**Task goal:** Give back the full data, retyped precisely.
++++++++++++++++++++
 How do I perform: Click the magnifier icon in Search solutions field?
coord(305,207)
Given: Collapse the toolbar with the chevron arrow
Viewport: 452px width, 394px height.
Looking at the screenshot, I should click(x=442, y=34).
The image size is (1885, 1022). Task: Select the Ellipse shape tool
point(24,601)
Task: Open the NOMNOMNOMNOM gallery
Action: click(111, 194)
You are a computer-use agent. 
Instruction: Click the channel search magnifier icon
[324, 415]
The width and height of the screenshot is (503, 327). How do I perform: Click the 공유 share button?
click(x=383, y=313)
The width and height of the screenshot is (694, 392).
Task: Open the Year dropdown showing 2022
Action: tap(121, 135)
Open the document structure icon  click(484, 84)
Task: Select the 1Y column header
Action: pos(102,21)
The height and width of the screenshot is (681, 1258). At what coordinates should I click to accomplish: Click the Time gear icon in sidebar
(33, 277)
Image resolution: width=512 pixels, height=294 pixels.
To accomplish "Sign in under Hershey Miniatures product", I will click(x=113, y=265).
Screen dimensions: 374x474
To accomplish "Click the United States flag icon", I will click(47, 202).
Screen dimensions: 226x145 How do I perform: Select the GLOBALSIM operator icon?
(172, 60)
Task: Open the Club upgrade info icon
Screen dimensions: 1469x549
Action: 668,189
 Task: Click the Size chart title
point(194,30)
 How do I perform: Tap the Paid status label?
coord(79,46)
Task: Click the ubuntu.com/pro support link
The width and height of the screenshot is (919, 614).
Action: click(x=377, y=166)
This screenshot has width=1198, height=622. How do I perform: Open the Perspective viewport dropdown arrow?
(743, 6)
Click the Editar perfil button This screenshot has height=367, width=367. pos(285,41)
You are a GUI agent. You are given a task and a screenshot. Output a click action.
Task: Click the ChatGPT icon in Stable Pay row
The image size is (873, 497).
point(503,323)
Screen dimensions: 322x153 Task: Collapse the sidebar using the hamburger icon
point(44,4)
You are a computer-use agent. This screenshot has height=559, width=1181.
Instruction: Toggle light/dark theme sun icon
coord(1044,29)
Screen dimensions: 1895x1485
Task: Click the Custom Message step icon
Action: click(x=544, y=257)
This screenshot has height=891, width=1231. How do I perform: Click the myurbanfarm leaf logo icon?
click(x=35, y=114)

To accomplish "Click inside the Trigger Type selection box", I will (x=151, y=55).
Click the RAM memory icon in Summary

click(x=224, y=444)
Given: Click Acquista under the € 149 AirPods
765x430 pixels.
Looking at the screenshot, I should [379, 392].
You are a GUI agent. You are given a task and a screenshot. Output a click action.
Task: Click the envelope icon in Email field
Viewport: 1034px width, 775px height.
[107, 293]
++++++++++++++++++++
**Answer section:**
 How do I perform: Click the magnifier icon in Search solutions field?
coord(305,207)
Given: Collapse the toolbar with the chevron arrow
Viewport: 452px width, 394px height.
Looking at the screenshot, I should click(x=442, y=34).
The image size is (1885, 1022). Task: Select the Ellipse shape tool
point(24,601)
Task: Open the NOMNOMNOMNOM gallery
Action: click(111, 194)
You are a computer-use agent. 
Instruction: Click the channel search magnifier icon
[324, 415]
The width and height of the screenshot is (503, 327). How do I perform: Click the 공유 share button?
click(x=383, y=313)
The width and height of the screenshot is (694, 392).
Task: Open the Year dropdown showing 2022
Action: tap(121, 135)
Open the document structure icon  click(484, 84)
Task: Select the 1Y column header
Action: pos(102,21)
The height and width of the screenshot is (681, 1258). At what coordinates should I click to accomplish: Click the Time gear icon in sidebar
(33, 277)
Image resolution: width=512 pixels, height=294 pixels.
To accomplish "Sign in under Hershey Miniatures product", I will click(x=113, y=265).
Screen dimensions: 374x474
To accomplish "Click the United States flag icon", I will click(47, 202).
Screen dimensions: 226x145 How do I perform: Select the GLOBALSIM operator icon?
(172, 60)
Task: Open the Club upgrade info icon
Screen dimensions: 1469x549
Action: 668,189
 Task: Click the Size chart title
point(194,30)
 How do I perform: Tap the Paid status label?
coord(79,46)
Task: Click the ubuntu.com/pro support link
The width and height of the screenshot is (919, 614).
Action: click(x=377, y=166)
This screenshot has width=1198, height=622. How do I perform: Open the Perspective viewport dropdown arrow?
(743, 6)
Click the Editar perfil button This screenshot has height=367, width=367. pos(285,41)
You are a GUI agent. You are given a task and a screenshot. Output a click action.
Task: Click the ChatGPT icon in Stable Pay row
The image size is (873, 497).
point(503,323)
Screen dimensions: 322x153 Task: Collapse the sidebar using the hamburger icon
point(44,4)
You are a computer-use agent. This screenshot has height=559, width=1181.
Instruction: Toggle light/dark theme sun icon
coord(1044,29)
Screen dimensions: 1895x1485
Task: Click the Custom Message step icon
Action: click(x=544, y=257)
This screenshot has height=891, width=1231. How do I perform: Click the myurbanfarm leaf logo icon?
click(x=35, y=114)

To accomplish "Click inside the Trigger Type selection box", I will (x=151, y=55).
Click the RAM memory icon in Summary

click(x=224, y=444)
Given: Click Acquista under the € 149 AirPods
765x430 pixels.
Looking at the screenshot, I should [379, 392].
You are a GUI agent. You are given a task and a screenshot. Output a click action.
Task: Click the envelope icon in Email field
Viewport: 1034px width, 775px height.
[107, 293]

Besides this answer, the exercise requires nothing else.